_GOAL_
From the line with "Collapse the Additional" through the end of the records, write the lines out again with "Creativity" swapped for "Originality" and everything else left as it is. Leave the pictures out.

Target position records:
---------------
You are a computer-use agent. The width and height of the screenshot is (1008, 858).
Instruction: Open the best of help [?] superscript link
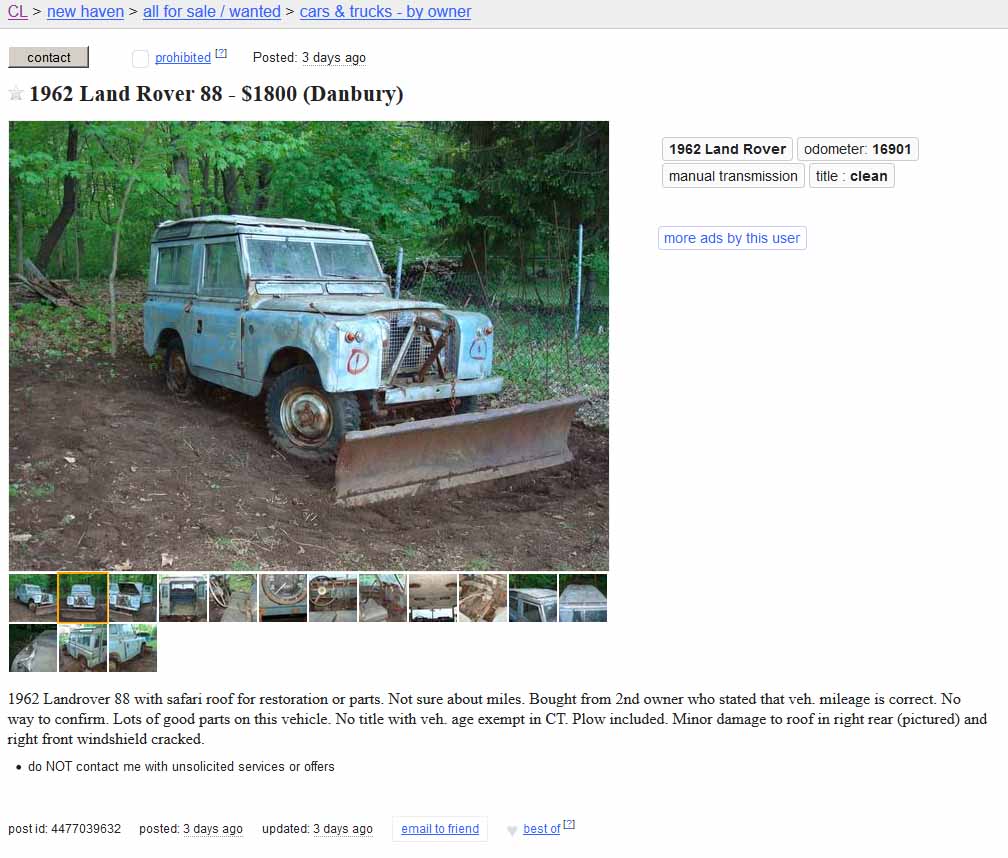click(569, 825)
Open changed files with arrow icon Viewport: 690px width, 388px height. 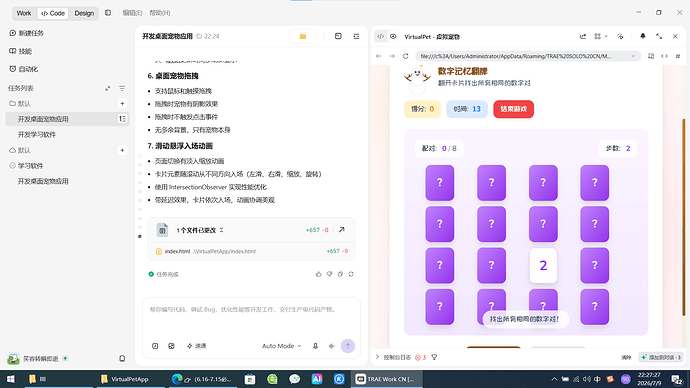point(341,230)
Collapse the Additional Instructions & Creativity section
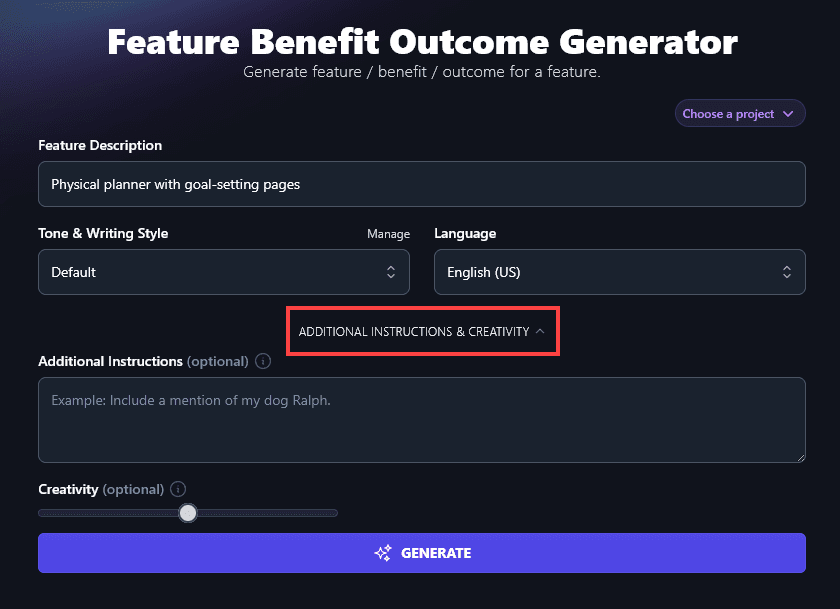Screen dimensions: 840x609 pos(422,330)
---------------
_WRITTEN ANSWER_
Collapse the Additional Instructions & Originality section
Screen dimensions: 840x609 pos(422,330)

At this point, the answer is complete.